Because of multi threaded drelephant will cause JobHistoryServer’s Loads very high, so I stopped it for a strench of time. Until last week, a period pull from JHS patch merge request from github was released. I re-compiled dr. elephant and deploy the new dr. elephant on the cluster. It seems stable, but on this Monday morning, my leader told me that there were no more counters and any information about cluster jobs in dr. elephant. So I logged in to the server, and check log, then I found this message below.

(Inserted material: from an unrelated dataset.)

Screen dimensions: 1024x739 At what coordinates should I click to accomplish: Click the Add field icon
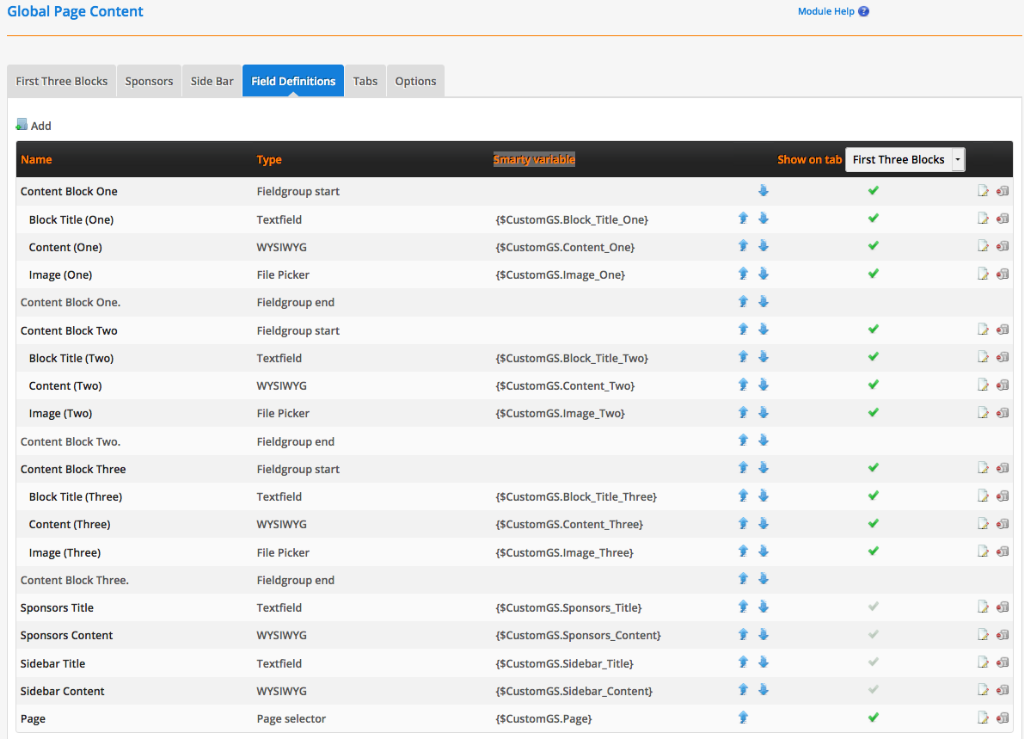point(22,125)
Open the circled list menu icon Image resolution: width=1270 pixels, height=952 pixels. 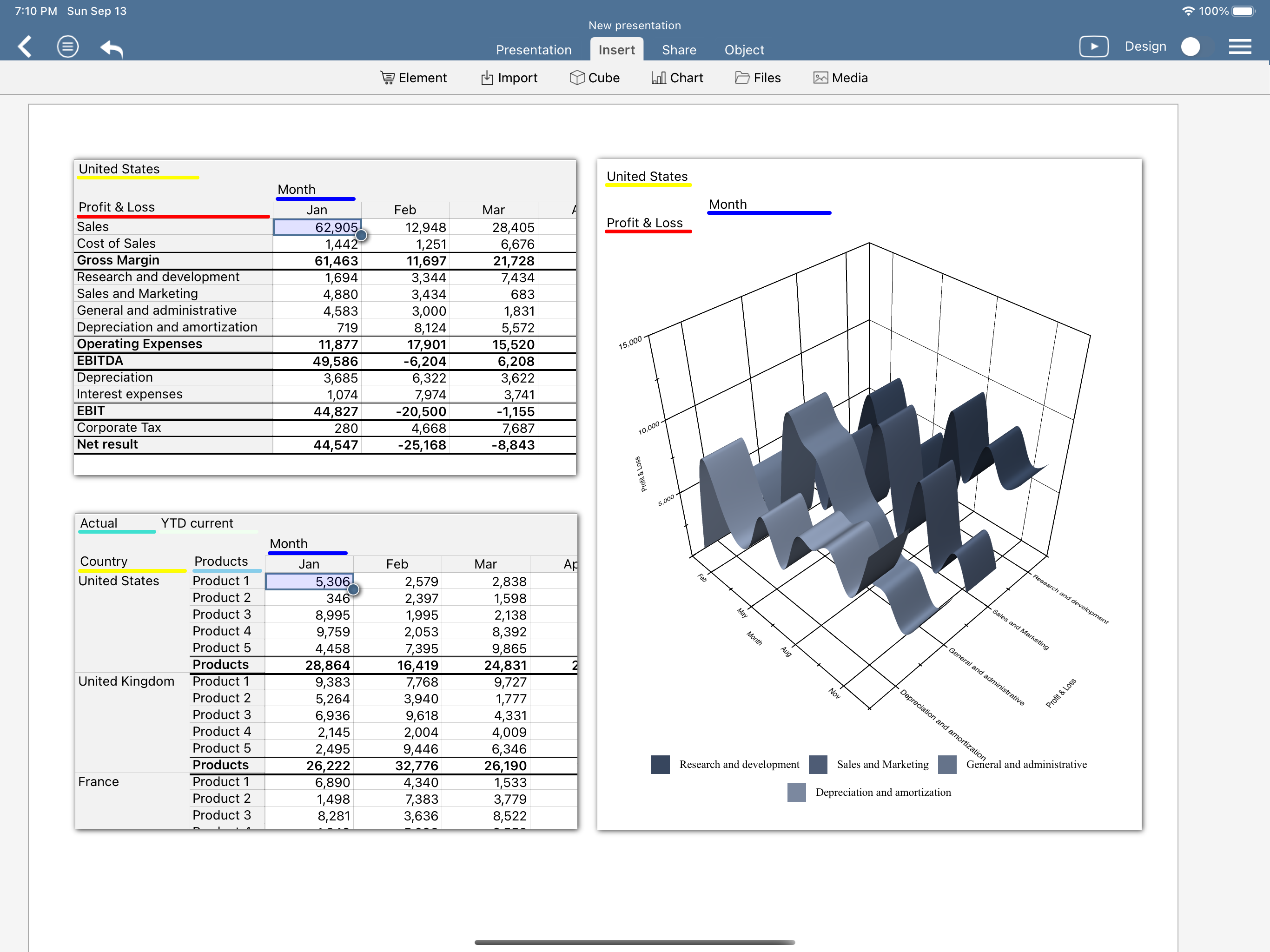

[error] c.j.b.ConnectionHandle - Database access problem. Killing off this connection and all remaining connections in the connection pool. SQL State = HY000
And then, I found two things will cause this issue, one of them is selinux config is set to enforcing, change this config value to disabled and reboot the server, it seem good, but still got same error, only not too many.
Then I review the code of dr. elephant, I find out that in mysql create table in mysql initializing script of play framework has an issue. the index is too long, I change the index to 250 previously, but if an url is longer then 250, it gone wrong.
create index yarn_app_result_i4 on yarn_app_result (flow_exec_id(250)); create index yarn_app_result_i5 on yarn_app_result (job_def_id(250)); create index yarn_app_result_i6 on yarn_app_result (flow_def_id(250));
So I delete this index limitation, and rewrite the sql like this, add a innodb_large_prefix and row_format=dynamic to the table creation script, and finally, no more error log appears…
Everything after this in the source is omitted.